Edit: Incidentally, the prosecutor is constitutionally _required_ to inform defendant of the full statutory maximum sentence, even if it's not realistic in a particular case. Failing to do so can be grounds for reversal of a plea or conviction. That doesn't mean the prosecutor has to tell the media, but he/she must tell the defendant.


That's all great information but it goes contrary to the narrative coming from all sources I've seen, including Lessig himself who was involved with the case. His own post (http://www.huffingtonpost.com/lawrence-lessig/aaron-swartz-s...) cites a figure of "50 years" based on the number of felony counts (http://www.techdirt.com/articles/20120917/17393320412/us-gov...) , and states the "government continued to push as if it had caught the 9/11 terrorists red-handed."

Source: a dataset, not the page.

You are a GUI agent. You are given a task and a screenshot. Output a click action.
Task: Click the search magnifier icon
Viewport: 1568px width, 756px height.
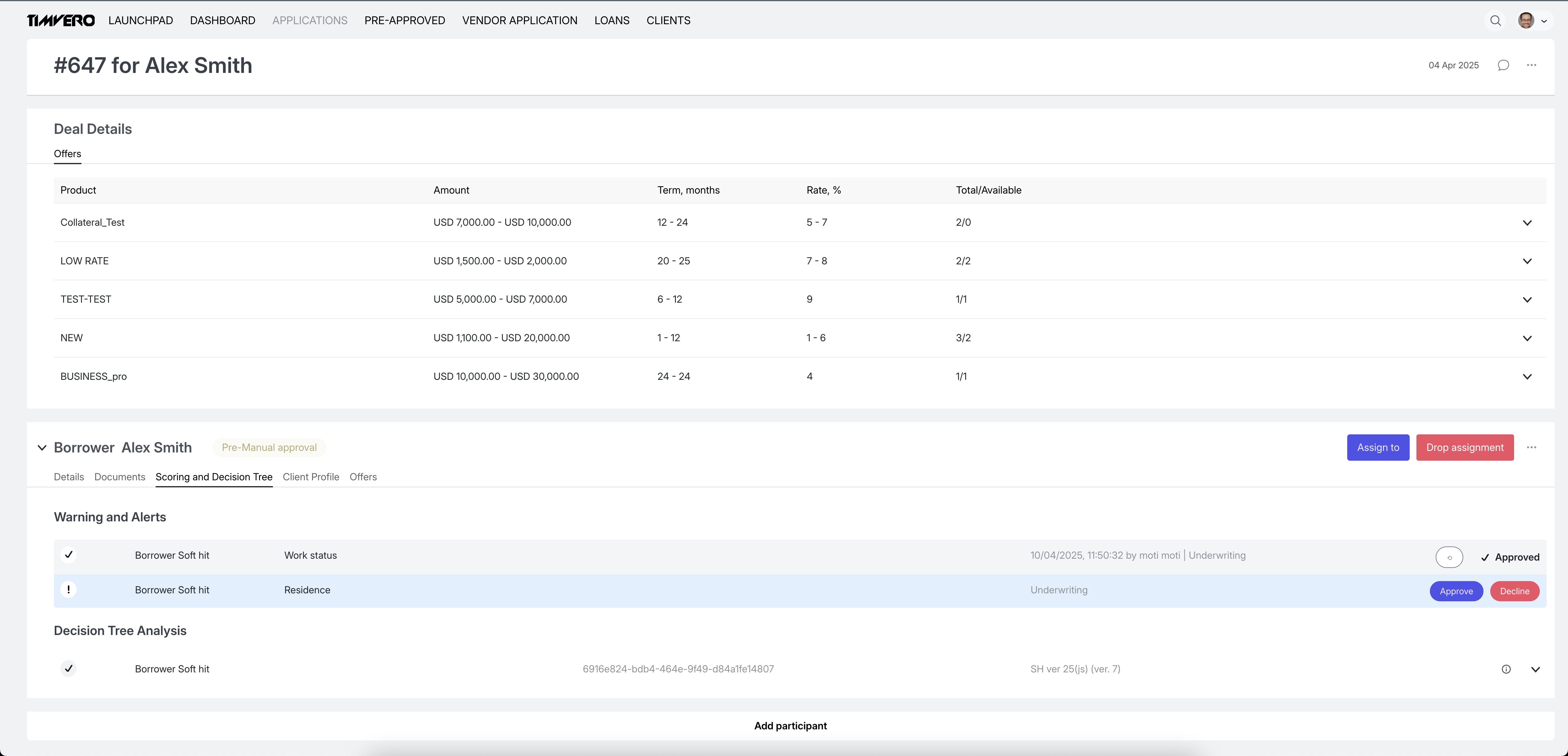tap(1495, 21)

If these numbers are really all just meaningless and in "reality" he was really only looking at...a year? why is it that nobody, even sources like Lessig, seem to be saying this.


> If these numbers are really all just meaningless and in "reality" he was really only looking at...a year? why is it that nobody, even sources like Lessig, seem to be saying this.

Because it goes in opposition to the worldview they're trying to push...? Everyone has a bias, you, me, Dr. Lessig, aaronsw, the prosecutors, EVERYONE.

It's like when the music/movie industry tries to claim that an illegally copied media file costs them hundreds of thousands in damages.

In this case you could theoretically get to 35+ by taking up all the charges, handing down sequential sentences (as opposed to the more-normal concurrent sentences), and somehow making all of those individual sentences go to the upper range of the permitted scale.

I and a few others have been trying to point out that 35 years in prison was never an actual option for some days now but I think it's kind of gotten lost in the storm...


> I and a few others have been trying to point out that 35 years in prison was never an actual option for some days now but I think it's kind of gotten lost in the storm...

here's what would help. If you are in fact a criminal law attorney and know these things via practice, or if you can point us all to some links of well respected criminal attorneys, without a stake in the case, on the record saying "it's very unlikely he would get more than four years".